I recall running into the library, brandishing my weapon on Caleb’s mother—shock and horror fighting for equal space until I shut myself down. Keene falling apart. Blood spilled—Cassidy’s blood. The paramedics rushing her out the door.
“Until she woke up, I’m certain none of us slept.” I don’t dress it up. “I—we—stood watch over her. We memorized exits. I ran scenarios in my head trying to figure out who leaked the information. Then, Caleb called in the Feds.”
I swallow hard. “When I was questioned, they made me replay every conversation I’d ever had with Vanessa. Nothing I’d ever mentioned about Cassidy or her family was in the files atHudson, but it was enough for the inside analysts to start digging without triggering any alarms. Essentially, I’d handed over my family on a silver platter because I refused to admit I wasn’t still broken from something that happened a decade and a half earlier.”

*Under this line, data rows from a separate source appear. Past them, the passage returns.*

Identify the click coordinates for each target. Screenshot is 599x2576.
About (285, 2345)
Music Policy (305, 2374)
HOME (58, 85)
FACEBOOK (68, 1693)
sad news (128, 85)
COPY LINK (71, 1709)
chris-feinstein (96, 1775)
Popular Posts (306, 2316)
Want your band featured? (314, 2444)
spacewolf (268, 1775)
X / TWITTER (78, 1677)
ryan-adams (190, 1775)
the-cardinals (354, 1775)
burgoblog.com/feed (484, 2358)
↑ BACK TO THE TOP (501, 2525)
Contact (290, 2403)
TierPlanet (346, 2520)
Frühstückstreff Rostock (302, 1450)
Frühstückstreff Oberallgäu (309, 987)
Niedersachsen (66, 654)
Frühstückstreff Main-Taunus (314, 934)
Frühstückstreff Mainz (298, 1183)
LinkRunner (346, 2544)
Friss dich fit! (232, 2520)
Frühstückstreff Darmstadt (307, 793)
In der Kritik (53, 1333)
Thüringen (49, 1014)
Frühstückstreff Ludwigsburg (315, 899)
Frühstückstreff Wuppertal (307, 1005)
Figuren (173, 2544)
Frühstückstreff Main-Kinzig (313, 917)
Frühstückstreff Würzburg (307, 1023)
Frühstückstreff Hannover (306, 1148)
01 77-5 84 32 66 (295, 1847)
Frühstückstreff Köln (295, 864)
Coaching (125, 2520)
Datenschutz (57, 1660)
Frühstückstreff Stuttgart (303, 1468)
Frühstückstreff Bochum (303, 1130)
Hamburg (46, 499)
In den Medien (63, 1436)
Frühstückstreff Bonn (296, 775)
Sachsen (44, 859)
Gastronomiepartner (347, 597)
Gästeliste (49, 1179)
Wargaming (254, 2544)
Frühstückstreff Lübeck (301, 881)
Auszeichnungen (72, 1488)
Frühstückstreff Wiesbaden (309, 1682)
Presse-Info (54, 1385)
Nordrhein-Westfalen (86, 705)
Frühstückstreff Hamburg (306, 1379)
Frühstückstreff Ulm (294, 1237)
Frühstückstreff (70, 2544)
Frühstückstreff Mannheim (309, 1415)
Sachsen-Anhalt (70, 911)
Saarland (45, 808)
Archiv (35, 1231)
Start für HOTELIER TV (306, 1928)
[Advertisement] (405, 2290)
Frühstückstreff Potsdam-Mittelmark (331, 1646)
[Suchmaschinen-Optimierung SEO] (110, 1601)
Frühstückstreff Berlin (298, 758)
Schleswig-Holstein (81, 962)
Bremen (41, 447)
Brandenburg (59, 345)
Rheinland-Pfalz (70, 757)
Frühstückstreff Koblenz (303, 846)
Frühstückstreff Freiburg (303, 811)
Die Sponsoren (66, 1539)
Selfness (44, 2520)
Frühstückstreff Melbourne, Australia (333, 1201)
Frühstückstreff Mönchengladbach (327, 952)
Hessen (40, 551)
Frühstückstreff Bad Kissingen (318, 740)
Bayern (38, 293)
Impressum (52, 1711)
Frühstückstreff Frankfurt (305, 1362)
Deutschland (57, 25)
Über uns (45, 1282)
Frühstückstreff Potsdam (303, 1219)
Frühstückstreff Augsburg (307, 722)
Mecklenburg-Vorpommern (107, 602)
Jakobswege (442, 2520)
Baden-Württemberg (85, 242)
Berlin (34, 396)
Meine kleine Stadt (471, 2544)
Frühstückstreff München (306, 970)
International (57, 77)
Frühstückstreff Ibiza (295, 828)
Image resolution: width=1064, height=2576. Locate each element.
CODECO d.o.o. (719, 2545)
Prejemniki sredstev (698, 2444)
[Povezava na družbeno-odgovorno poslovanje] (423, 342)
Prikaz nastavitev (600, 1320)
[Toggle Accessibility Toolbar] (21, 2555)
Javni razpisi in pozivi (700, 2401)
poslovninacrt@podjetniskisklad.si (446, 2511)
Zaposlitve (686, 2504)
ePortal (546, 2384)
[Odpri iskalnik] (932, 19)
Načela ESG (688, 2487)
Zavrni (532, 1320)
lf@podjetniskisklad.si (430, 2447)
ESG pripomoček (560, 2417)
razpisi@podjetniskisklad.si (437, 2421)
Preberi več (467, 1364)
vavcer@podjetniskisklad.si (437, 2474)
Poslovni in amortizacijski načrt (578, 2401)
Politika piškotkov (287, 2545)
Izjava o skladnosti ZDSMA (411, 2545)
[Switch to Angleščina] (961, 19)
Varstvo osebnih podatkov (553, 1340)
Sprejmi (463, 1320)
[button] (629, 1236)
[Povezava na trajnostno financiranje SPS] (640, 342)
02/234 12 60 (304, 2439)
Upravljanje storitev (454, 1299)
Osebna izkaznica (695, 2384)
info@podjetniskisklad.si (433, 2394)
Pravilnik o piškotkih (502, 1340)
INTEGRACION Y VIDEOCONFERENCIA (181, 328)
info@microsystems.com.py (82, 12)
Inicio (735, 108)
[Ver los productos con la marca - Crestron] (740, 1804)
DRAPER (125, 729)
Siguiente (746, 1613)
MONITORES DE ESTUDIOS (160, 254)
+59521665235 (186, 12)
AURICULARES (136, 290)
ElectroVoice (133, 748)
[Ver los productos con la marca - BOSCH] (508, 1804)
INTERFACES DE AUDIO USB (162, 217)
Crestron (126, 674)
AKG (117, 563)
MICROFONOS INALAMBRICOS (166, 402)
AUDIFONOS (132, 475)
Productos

My voice hardens. “When the Feds took her away, I stood there and wished—just once—I could play judge and jury instead of handing her over for questioning.”
Everyone, either through living it or hearing it from their family, knows exactly what kind of rage I’m feeling. “She was charged. Convicted. Accessory to attempted murder.” I give a short, humorless laugh. “And it wasn’t enough. Because no conviction changes the fact that Cassidy almost died. No sentence erased the fact that I was the door Vanessa walked through to get close enough.”
Understanding starts to settle in when I say bluntly, “For a long time, I didn’t trust myself. Not my instincts, not my judgement. Not the ability to tell the difference between kindness and manipulation.”
I gesture vaguely at the entire room. “And I wasn’t willing to gamble with your lives again just because I was lonely.”
The women’s eyes fill with tears but I can’t let it affect me. I reach for my water and swallow a few gulps. Once I’m certain my voice is steady, I continue, “So I stopped dating. I stopped letting anyone get close enough to matter. I built a perimeter around all of us.”
By now, even the men’s eyes are damp. Caleb’s scrubbing his forearm against his cheek even before I say, “I chose isolationbecause it was safer than risking you. I lived with that choice willingly.”
Then my head turns and I meet Rhoswen’s dark eyes head on. “Then, I took my vacation, which included a bus tour in Scotland. There was this stranger—a pretty American— chastising the tour guide for giving out inaccurate information. She called him out in front of every passenger for his inaccuracy of the fall of the MacDonald clan to the Campbells. I used my multi-tool to dig up a rock for her to keep as a keepsake from where her people slaughtered my ancestors. It was forty degrees, and my hands froze, but she wanted it. So I did it.”